§ Brief: Retype all of the records precisely.

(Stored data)
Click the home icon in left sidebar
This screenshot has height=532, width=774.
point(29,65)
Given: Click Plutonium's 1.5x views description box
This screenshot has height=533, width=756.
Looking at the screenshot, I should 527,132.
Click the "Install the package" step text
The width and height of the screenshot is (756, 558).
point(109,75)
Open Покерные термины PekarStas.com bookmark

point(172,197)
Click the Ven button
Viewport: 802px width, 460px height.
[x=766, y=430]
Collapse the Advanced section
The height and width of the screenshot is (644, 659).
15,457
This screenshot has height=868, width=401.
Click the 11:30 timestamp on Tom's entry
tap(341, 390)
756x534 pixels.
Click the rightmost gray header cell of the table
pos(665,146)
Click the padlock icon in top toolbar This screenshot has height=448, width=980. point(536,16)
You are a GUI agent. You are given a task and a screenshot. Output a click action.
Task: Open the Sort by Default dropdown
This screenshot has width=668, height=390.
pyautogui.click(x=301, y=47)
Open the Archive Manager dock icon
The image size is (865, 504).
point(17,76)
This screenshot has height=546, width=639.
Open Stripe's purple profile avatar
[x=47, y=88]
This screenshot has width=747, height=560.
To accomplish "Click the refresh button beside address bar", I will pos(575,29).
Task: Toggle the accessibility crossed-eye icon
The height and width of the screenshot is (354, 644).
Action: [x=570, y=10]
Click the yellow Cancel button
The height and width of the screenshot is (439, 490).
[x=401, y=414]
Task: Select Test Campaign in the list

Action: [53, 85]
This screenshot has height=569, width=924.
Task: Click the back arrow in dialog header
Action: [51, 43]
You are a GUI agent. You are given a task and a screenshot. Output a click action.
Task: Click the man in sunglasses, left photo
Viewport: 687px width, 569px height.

§ Exercise response:
Click the home icon in left sidebar
This screenshot has height=532, width=774.
point(29,65)
Given: Click Plutonium's 1.5x views description box
This screenshot has height=533, width=756.
Looking at the screenshot, I should 527,132.
Click the "Install the package" step text
The width and height of the screenshot is (756, 558).
point(109,75)
Open Покерные термины PekarStas.com bookmark

point(172,197)
Click the Ven button
Viewport: 802px width, 460px height.
[x=766, y=430]
Collapse the Advanced section
The height and width of the screenshot is (644, 659).
15,457
This screenshot has height=868, width=401.
Click the 11:30 timestamp on Tom's entry
tap(341, 390)
756x534 pixels.
Click the rightmost gray header cell of the table
pos(665,146)
Click the padlock icon in top toolbar This screenshot has height=448, width=980. point(536,16)
You are a GUI agent. You are given a task and a screenshot. Output a click action.
Task: Open the Sort by Default dropdown
This screenshot has width=668, height=390.
pyautogui.click(x=301, y=47)
Open the Archive Manager dock icon
The image size is (865, 504).
point(17,76)
This screenshot has height=546, width=639.
Open Stripe's purple profile avatar
[x=47, y=88]
This screenshot has width=747, height=560.
To accomplish "Click the refresh button beside address bar", I will pos(575,29).
Task: Toggle the accessibility crossed-eye icon
The height and width of the screenshot is (354, 644).
Action: [x=570, y=10]
Click the yellow Cancel button
The height and width of the screenshot is (439, 490).
[x=401, y=414]
Task: Select Test Campaign in the list

Action: [53, 85]
This screenshot has height=569, width=924.
Task: Click the back arrow in dialog header
Action: [51, 43]
You are a GUI agent. You are given a task and a screenshot. Output a click action.
Task: Click the man in sunglasses, left photo
Viewport: 687px width, 569px height.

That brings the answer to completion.